_Instruction 1_
Copy the records from the line with "Task: Expand the view options dropdown arrow" to the line with "point(593,16)", leaving out the pictures.

---------- Page excerpt

Enter the replication controller.
The main responsibility for the replication controller is to prevent against failure, and it sits above the pod resource type and controls it. Let’s look at an example. I want to deploy 4 of my pod x, this time I would create a replica set. A replica set has a defined number of pods that needs to be running, in this case 4. If one of the pods fails or dies, the replication controller will start a new pod for me and again, I will have 4 of pod x running. So, this functionality looks after the issue we mentioned earlier about pods being mortal.
Services
If we want to have connectivity to our pods, we will need to create a service. In Kubernetes, a service is a network abstraction over a set of pods. This allows for the traffic to be load balanced for failures. A service allows Kubernetes to set a single DNS record for the pods. As we mentioned earlier, each pod has a separate IP address.
Deployments
The deployment resource type sits above a replica set and can manipulate them. Why would we want to manipulate a replica set? Replica sets are all or nothing. If you need to do an upgrade, you need to replace the replica set. This action will cause downtime to your application.
One of the main benefits of Kubernetes is high availability. Deployments give us the functionality to do upgrades without downtime. As you do in a replica set, you specify the number of pods you would like to run. Once you trigger an update a deployment will do a rolling upgrade on the pods, all while making sure the upgrade is successful on the pod before moving to the next one.
While Kubernetes is opinionated in how containers are deployed and operated, it is very non-prescriptive of how the network should be designed in which Pods are to be run. Kubernetes imposes the following fundamental requirements on any networking implementation (barring any intentional network segmentation policies):
    • All pods can communicate with all other pods without NAT
    • All nodes running pods can communicate with all pods (and vice-versa) without NAT
    • IP that a pod sees itself as is the same IP that other pods see it as

Communication between containers in the same pod

First, if you've got two containers running in the same pod, how do they talk to each other?
This happens via localhost and port numbers. Just like when you’re running multiple servers on your own laptop.
This is possible because containers in the same pod are in the same network namespace – they share networking resources.

--------------------
---------- Exercise input

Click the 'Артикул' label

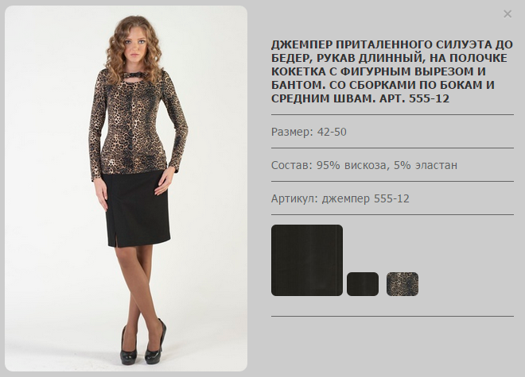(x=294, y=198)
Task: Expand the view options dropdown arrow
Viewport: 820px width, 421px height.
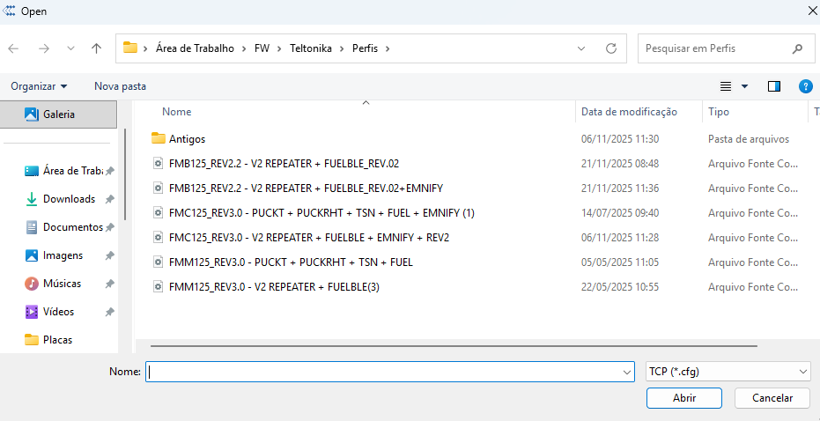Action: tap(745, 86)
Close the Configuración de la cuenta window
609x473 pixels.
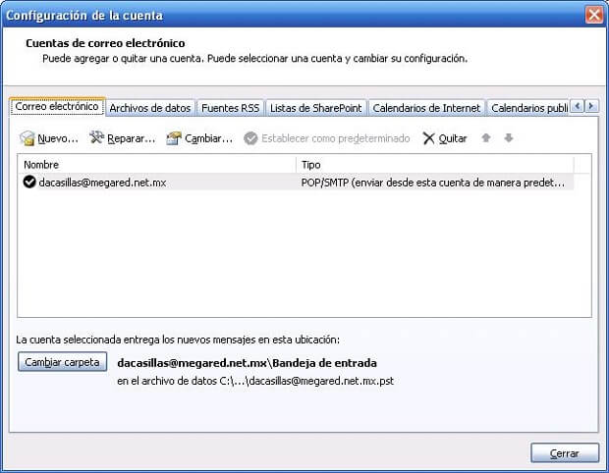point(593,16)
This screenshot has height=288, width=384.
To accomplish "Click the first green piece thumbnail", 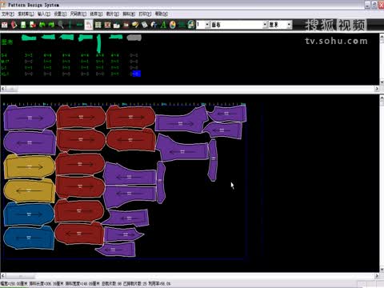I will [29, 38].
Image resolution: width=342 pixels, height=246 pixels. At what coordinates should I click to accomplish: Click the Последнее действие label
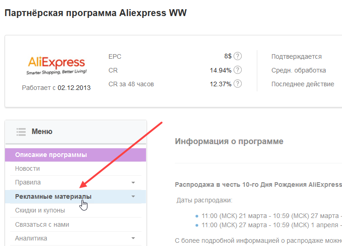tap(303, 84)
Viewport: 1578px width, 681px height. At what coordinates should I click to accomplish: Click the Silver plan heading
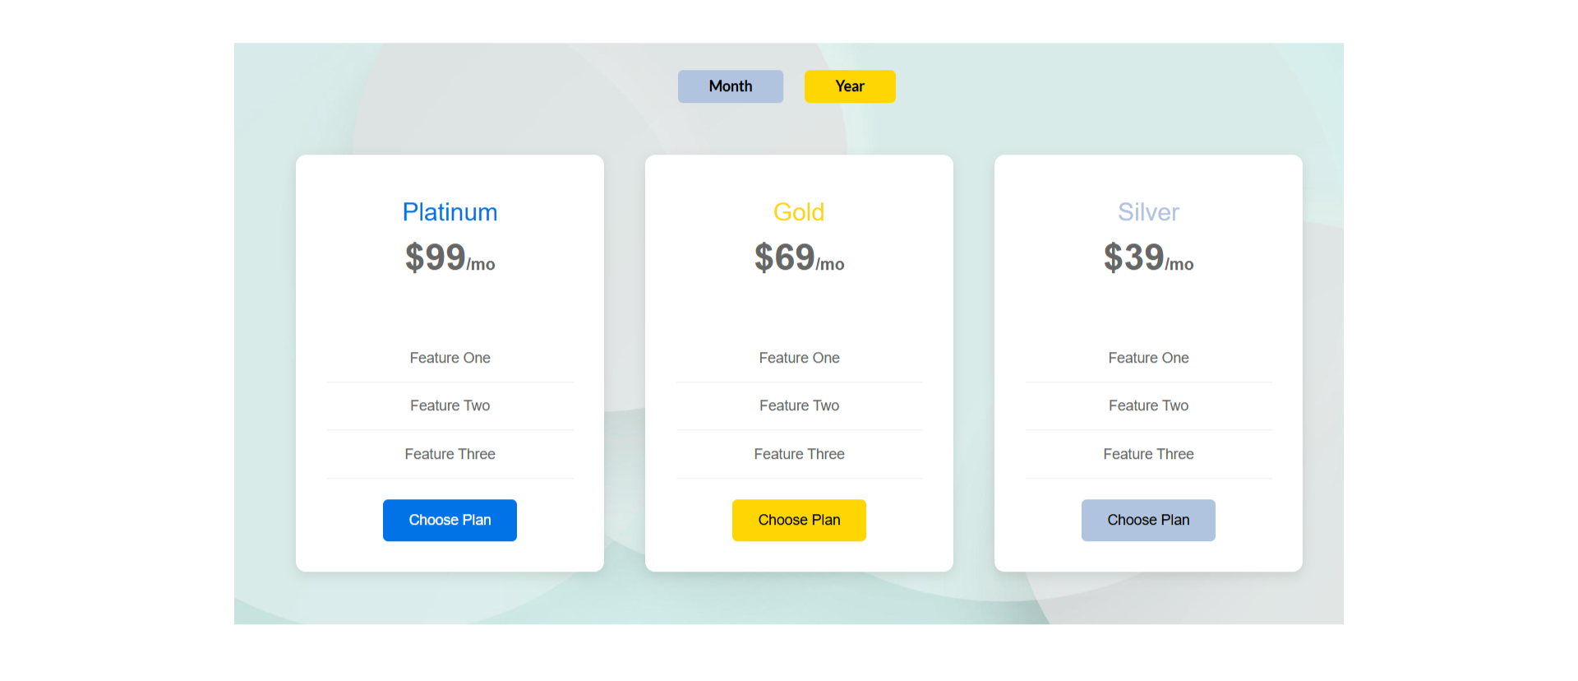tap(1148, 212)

--------------------
---------- Exercise input

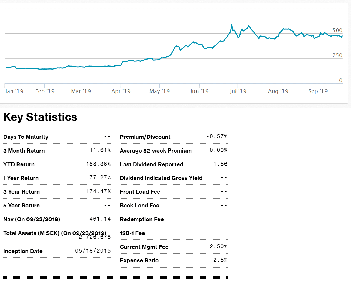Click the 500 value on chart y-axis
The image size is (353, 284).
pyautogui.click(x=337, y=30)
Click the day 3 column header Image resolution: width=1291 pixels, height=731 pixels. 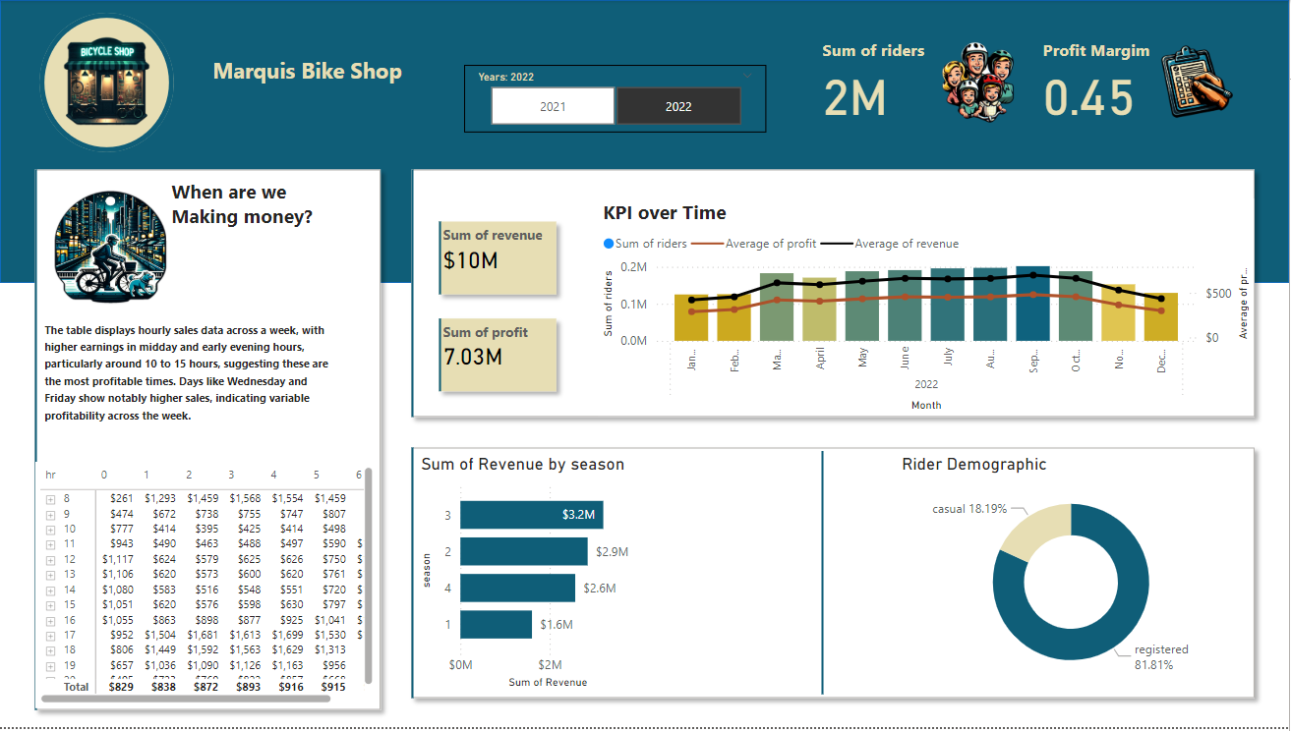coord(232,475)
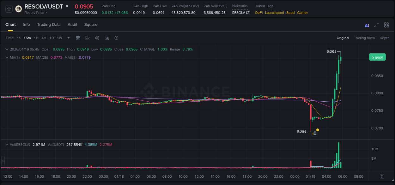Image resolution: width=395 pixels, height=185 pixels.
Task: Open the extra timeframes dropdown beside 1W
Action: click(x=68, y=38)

--------------------
---------- Exercise input

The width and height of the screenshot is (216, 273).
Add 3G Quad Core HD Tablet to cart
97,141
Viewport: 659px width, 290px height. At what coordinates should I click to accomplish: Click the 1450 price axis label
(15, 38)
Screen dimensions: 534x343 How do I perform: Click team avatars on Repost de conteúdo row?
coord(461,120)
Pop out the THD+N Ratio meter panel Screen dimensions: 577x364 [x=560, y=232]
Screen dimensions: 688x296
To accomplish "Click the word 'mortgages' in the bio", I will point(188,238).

--------------------

_Instruction 2_
Continue the Kubernetes passage from its final sentence.

_Reply 1_
Task: Expand the view options dropdown arrow
Viewport: 820px width, 421px height.
Action: tap(745, 86)
Close the Configuración de la cuenta window
609x473 pixels.
point(593,16)

_Reply 2_
What is a network namespace?

It’s a collection of network interfaces (connections between two pieces of equipment on a network) and routing tables (instructions for where to send network packets).
Namespaces are helpful because you can have many network namespaces on the same virtual machine without collisions or interference.
(You wouldn’t want all your pods to run containers that listen on port 3000 in the same namespace – they’d all collide!)
There’s a secret container that runs on every pod in Kubernetes. This container’s #1 job is to keep the namespace open in case all the other containers on the pod die. It’s called the pause container.
So, each pod gets its own network namespace. Containers in the same pod are in the same network namespace. This is why you can talk between containers via localhost and why you need to watch out for port conflicts when you’ve got multiple containers in the same pod.
Communication between pods on the same node
Each pod on a node has its own network namespace. Each pod has its own IP address.
And each pod thinks it has a totally normal ethernet device called eth0 to make network requests through. But Kubernetes is faking it – it’s just a virtual ethernet connection.
Each pod’s eth0 device is actually connected to a virtual ethernet device in the node.
A virtual ethernet device is a tunnel that connects the pod’s network with the node. This connection has two sides – on the pod’s side, it’s named eth0, and on the node’s side, it’s named vethX.
Why the X? There’s a vethX connection for every pod on the node. (So they’d be veth1, veth2, veth3, etc.)
When a pod makes a request to the IP address of another node, it makes that request through its own eth0 interface. This tunnels to the node’s respective virtual vethX interface.
But then how does the request get to the other pod?
The node uses a network bridge.

What is a Network Bridge?

A network bridge connects two networks together. When a request hits the bridge, the bridge asks all the connected devices (i.e. pods) if they have the right IP address to handle the original request.
(Remember that each pod has its own IP address and it knows its own IP address.)
If one of the devices does, the bridge will store this information and also forward data to the original back so that its network request is completed.
In Kubernetes, this bridge is called cbr0. Every pod on a node is part of the bridge, and the bridge connects all pods on the same node together.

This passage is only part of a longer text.